L’ancien conseiller travailliste à Curepipe Clency Lajoie a été entendu par l’Equal Opportunities Commission (EOC), mardi, suite à sa lettre concernant la discrimination basée sur l’opinion politique. Il voulait attirer l’attention de la commission sur les menaces de certains membres de la majorité envers les électeurs des villes qui voteraient pour l’opposition. Cependant, l’EOC laisse comprendre qu’elle n’est pas habilitée à émettre des directives et encore moins des rappels à l’ordre.
« Je considère que l’Equal Opportunities Act est l’une des plus belles réalisations politiques de ce gouvernement. Mais ce serait dommage que les dirigeants politiques qui l’ont votée commencent à la bafouer. » C’est ainsi que Clency Lajoie explique sa démarche de se tourner vers l’Equal Opportunities Commission.
L’ancien conseiller précise qu’il n’a pas porté plainte à la commission, mais qu’il voulait simplement interpeller les principaux concernés.
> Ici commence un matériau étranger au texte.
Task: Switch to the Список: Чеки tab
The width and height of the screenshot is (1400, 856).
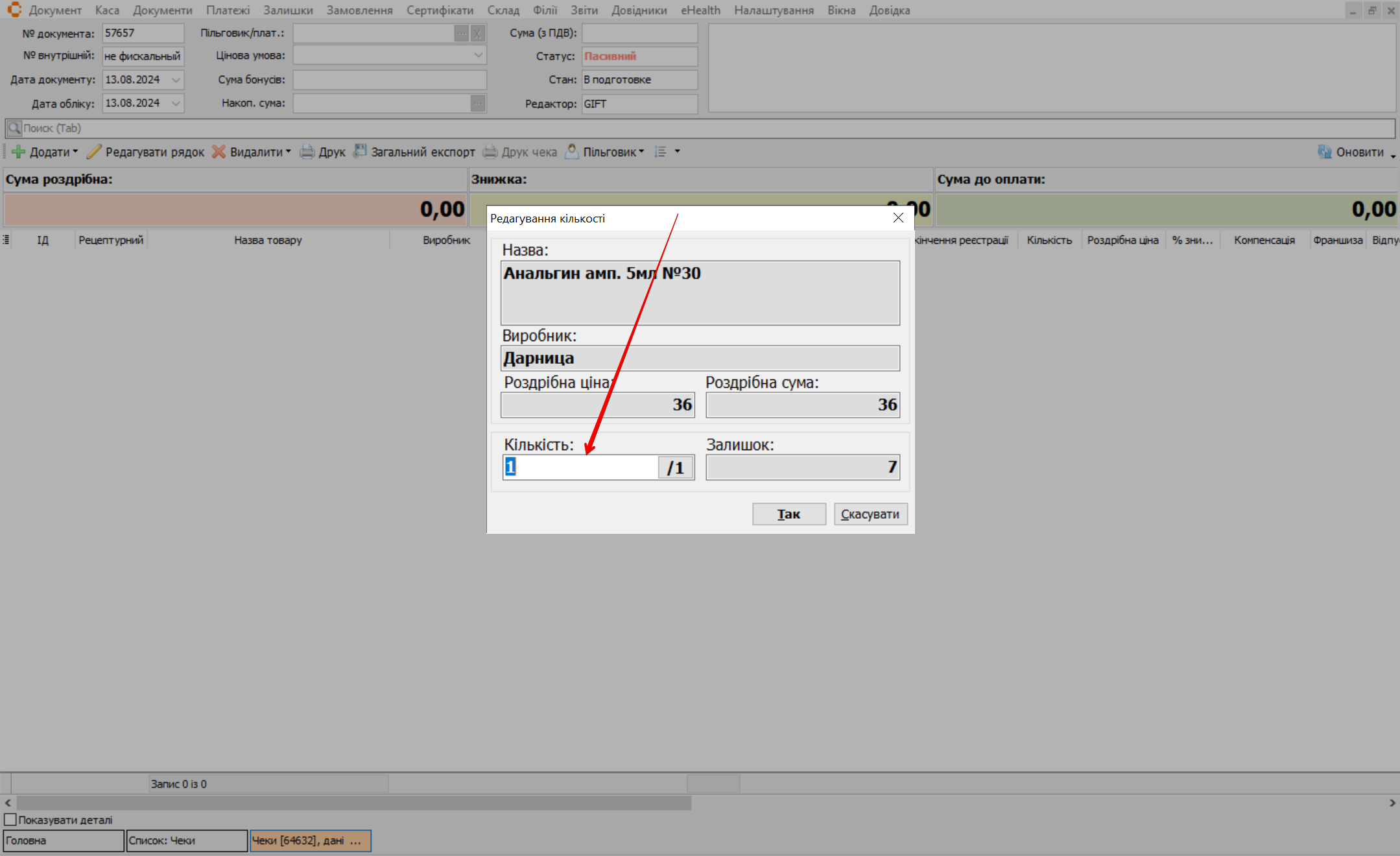Action: (x=186, y=840)
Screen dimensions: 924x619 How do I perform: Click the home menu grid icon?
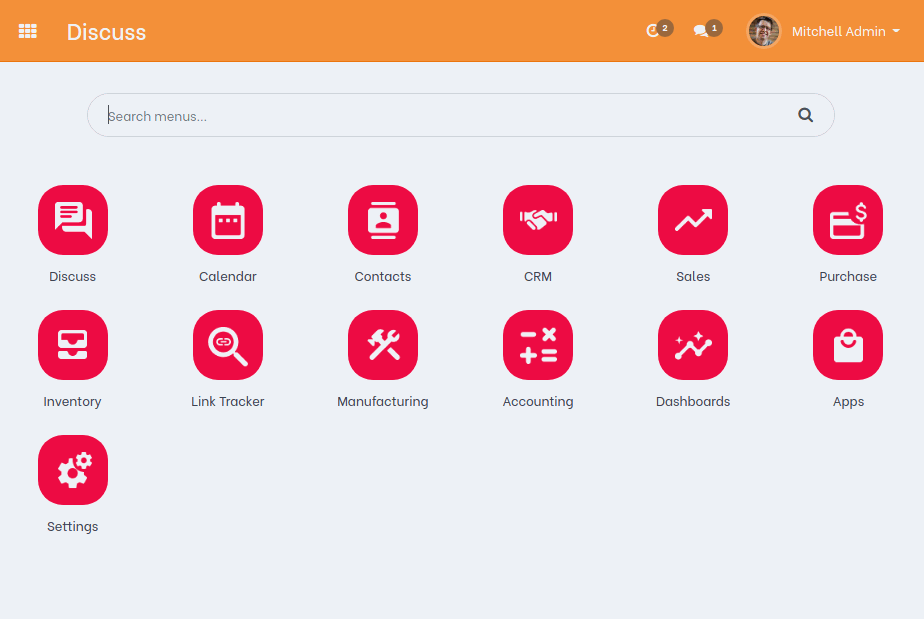pyautogui.click(x=28, y=31)
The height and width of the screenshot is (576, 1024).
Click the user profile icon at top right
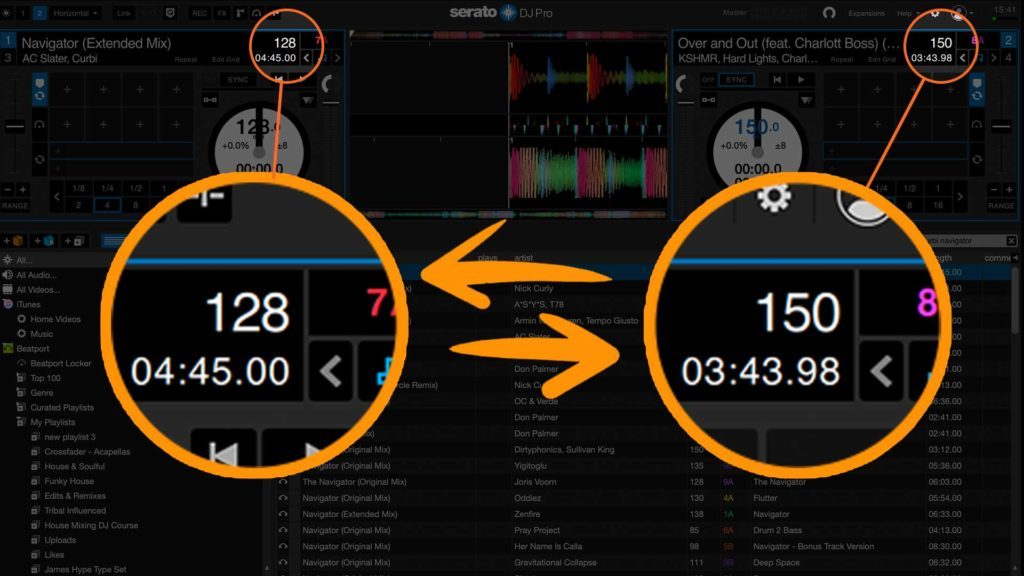click(959, 13)
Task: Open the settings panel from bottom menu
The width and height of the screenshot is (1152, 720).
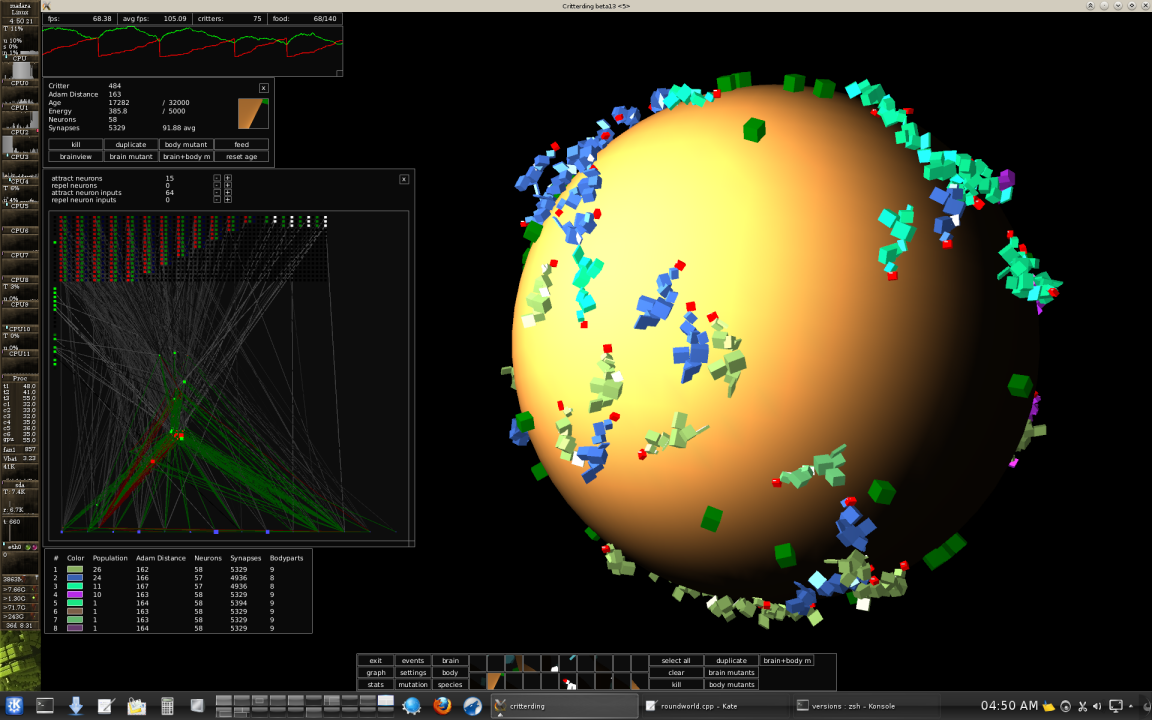Action: click(x=412, y=673)

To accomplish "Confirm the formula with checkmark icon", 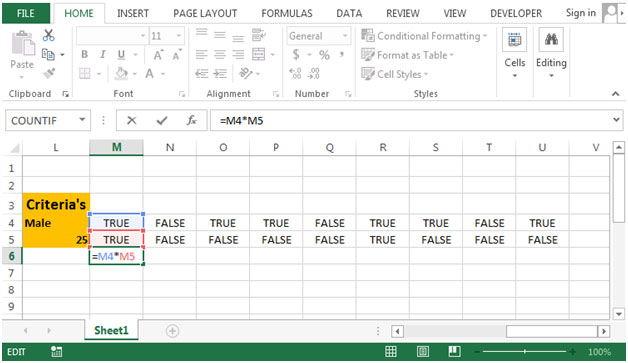I will point(162,120).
Dans sa lettre à la commission, Clency Lajoie relève des déclarations des membres de la majorité « menaçant les électeurs des villes de sanctions s’ils ne votaient pas en faveur des candidats de l’Alliance gouvernementale » et répercutées dans la presse. Selon lui, « de telles déclarations constituent un non-respect de l’Equal Opportunities Act 2008. »
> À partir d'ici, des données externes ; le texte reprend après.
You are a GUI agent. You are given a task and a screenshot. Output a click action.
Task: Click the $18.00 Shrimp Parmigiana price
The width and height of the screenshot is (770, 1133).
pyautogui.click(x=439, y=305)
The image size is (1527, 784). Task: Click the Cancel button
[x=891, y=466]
Clency Lajoie demande ainsi à la commission de « rappeler publiquement à l’ordre les dirigeants politiques engagés dans la campagne électorale et, par là même, en profiter pour faire passer un message auprès des électeurs quant à leur droit à la liberté d’opinion politique. »
Pour Clency Lajoie, si les citoyens, incluant les politiciens, s’approprient l’Equal Opportunities Act (EOA) et parviennent à la mettre en pratique, la société sera appelée à changer. « Je crois en l’EOA et je crois en la commission, d’où ma démarche. »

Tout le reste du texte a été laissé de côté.